YOUR TASK> Reproduction of part of the material below, pictures omitted: copy exactly, and only, the lines starting with the one with "Click the 上海 green spike in TOP5 chart" and going on through the one with "Task: Click the Navigator".

· · · ·

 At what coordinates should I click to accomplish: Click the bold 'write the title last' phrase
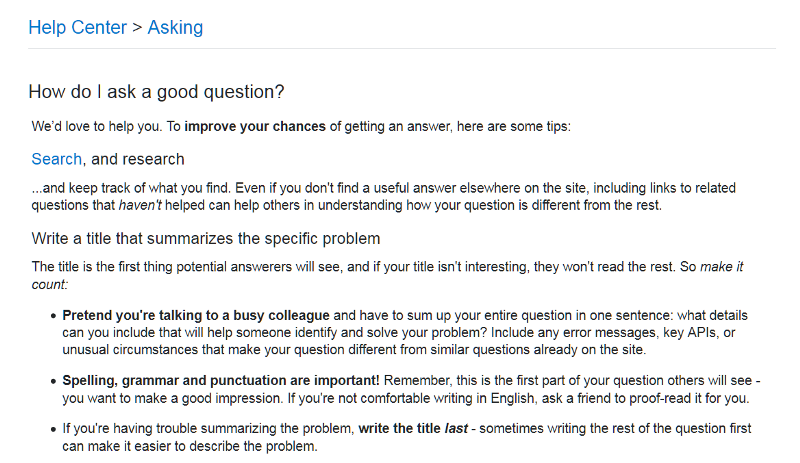413,429
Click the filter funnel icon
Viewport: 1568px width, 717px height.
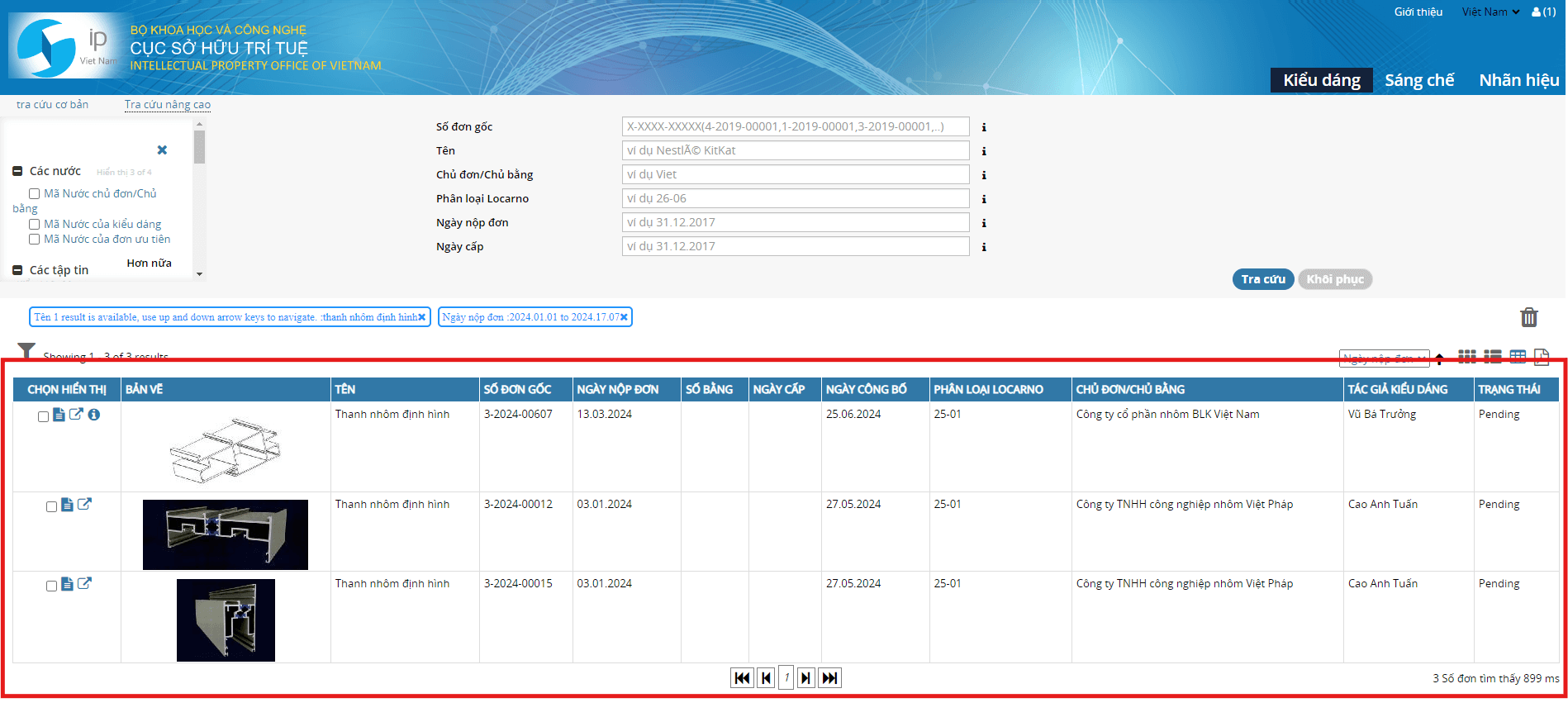[26, 351]
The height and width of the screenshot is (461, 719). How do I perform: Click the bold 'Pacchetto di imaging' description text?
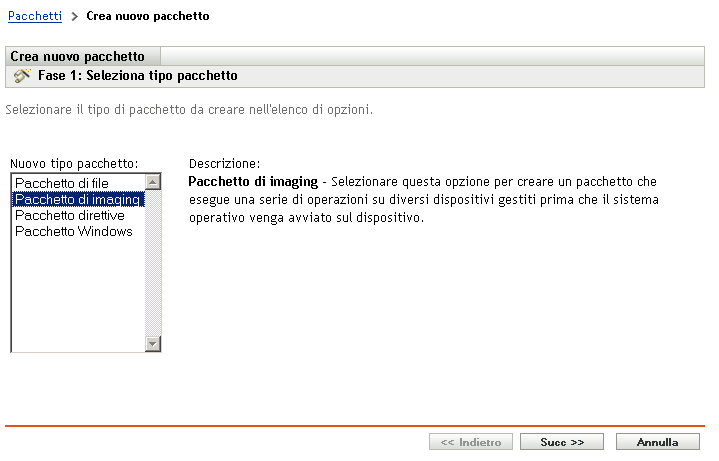pos(252,183)
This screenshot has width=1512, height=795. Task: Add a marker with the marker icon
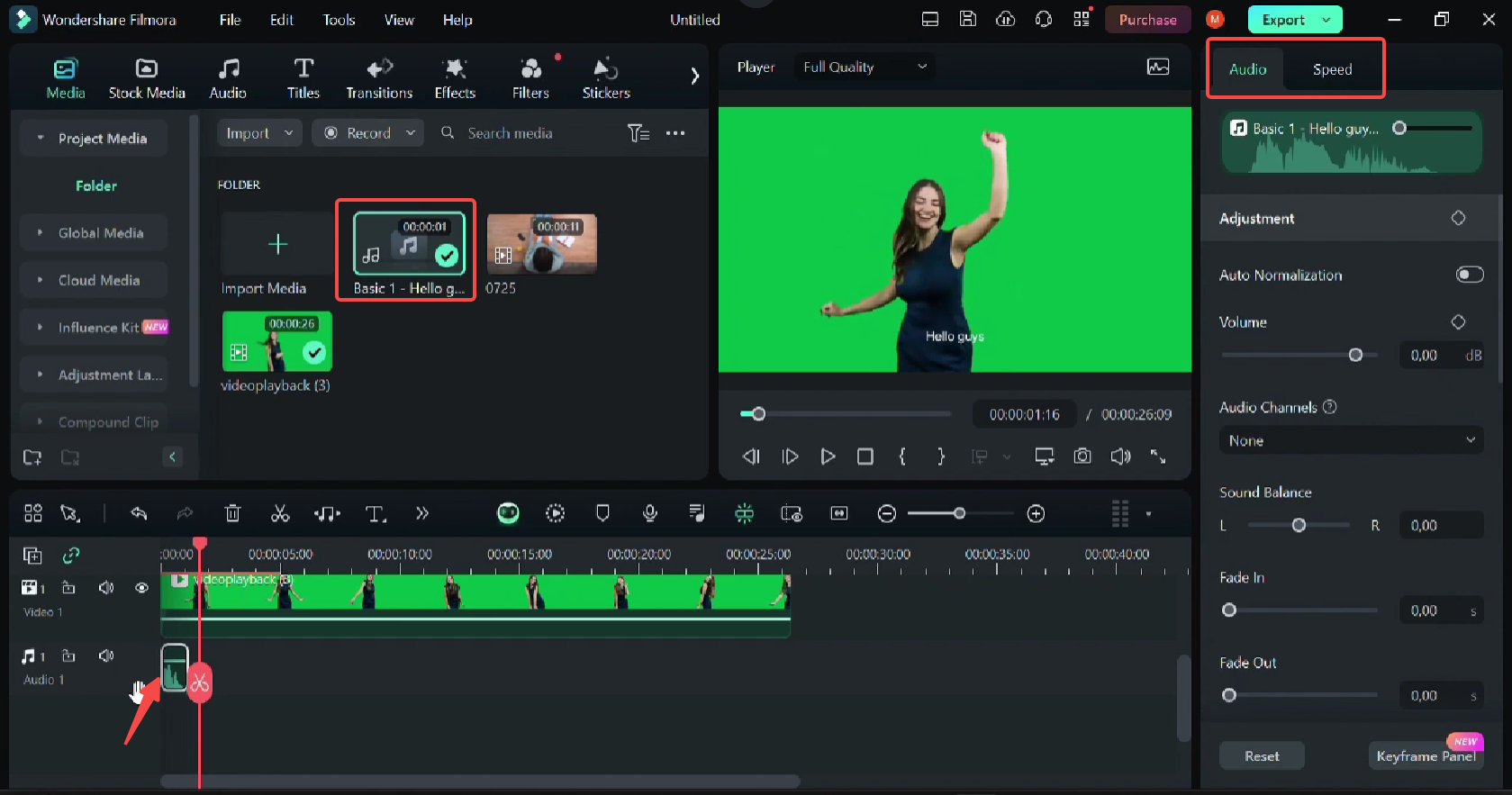pyautogui.click(x=602, y=513)
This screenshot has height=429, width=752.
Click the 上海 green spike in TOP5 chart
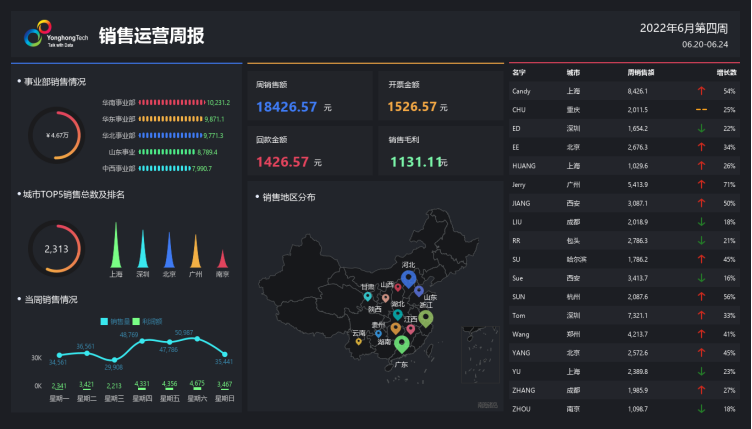(116, 246)
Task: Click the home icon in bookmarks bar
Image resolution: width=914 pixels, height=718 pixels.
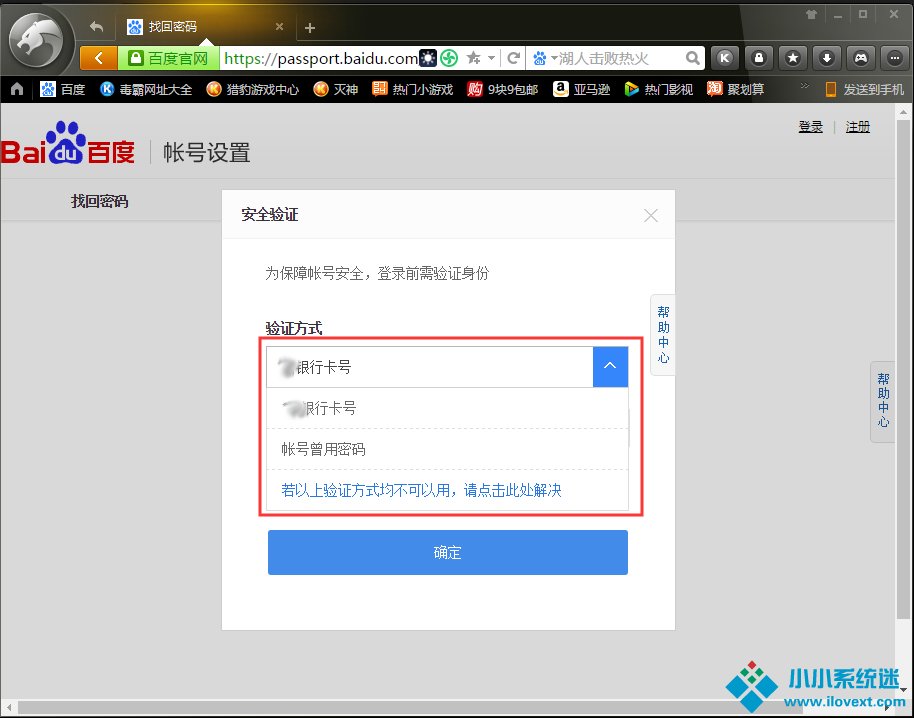Action: pos(17,89)
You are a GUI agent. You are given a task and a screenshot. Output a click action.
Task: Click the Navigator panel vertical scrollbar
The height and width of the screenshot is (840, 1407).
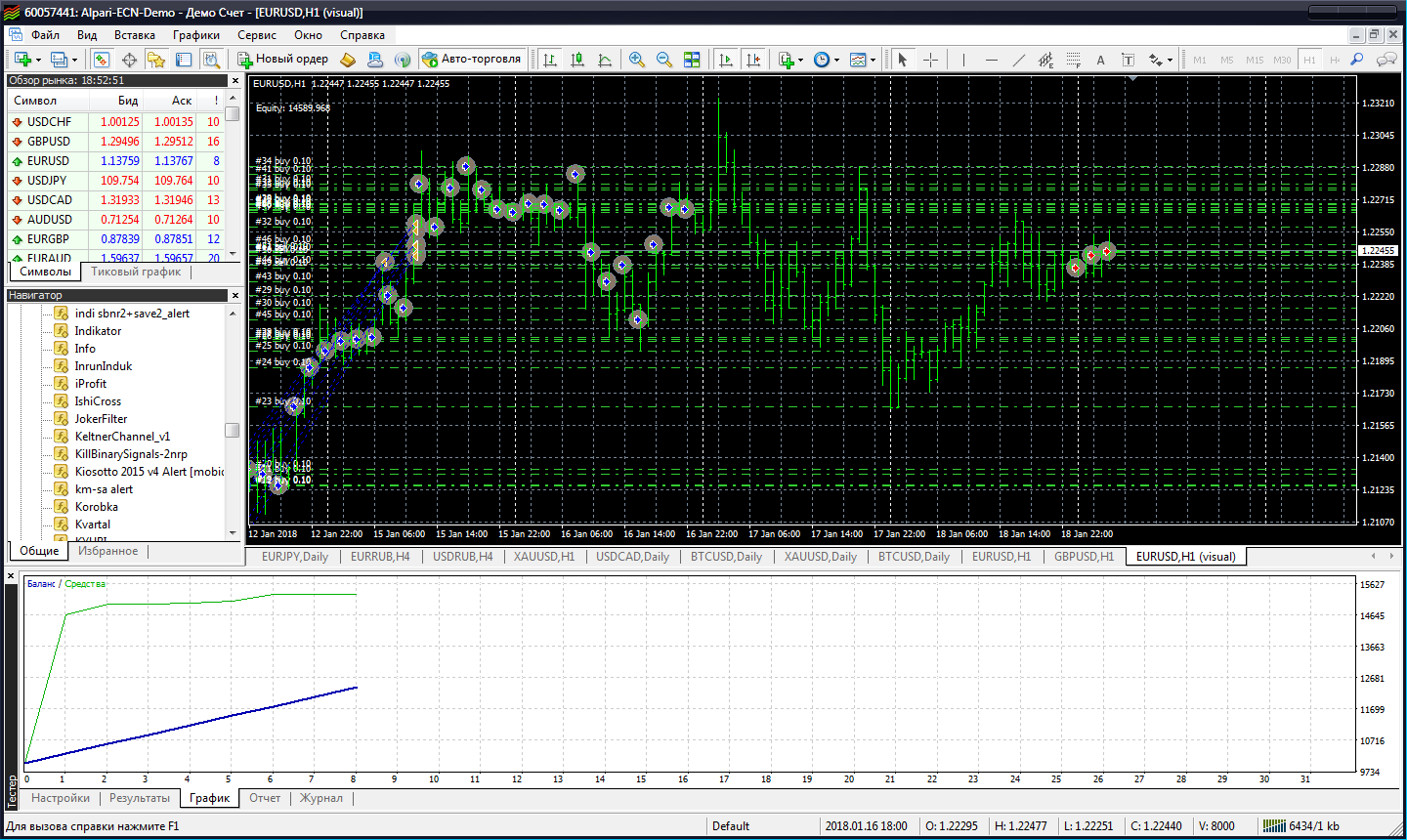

· · · ·

TASK RESULT>
Click the 上海 green spike in TOP5 chart
(116, 246)
Task: Click the home icon in bookmarks bar
Image resolution: width=914 pixels, height=718 pixels.
Action: pos(17,89)
You are a GUI agent. You are given a task and a screenshot. Output a click action.
Task: Click the Navigator panel vertical scrollbar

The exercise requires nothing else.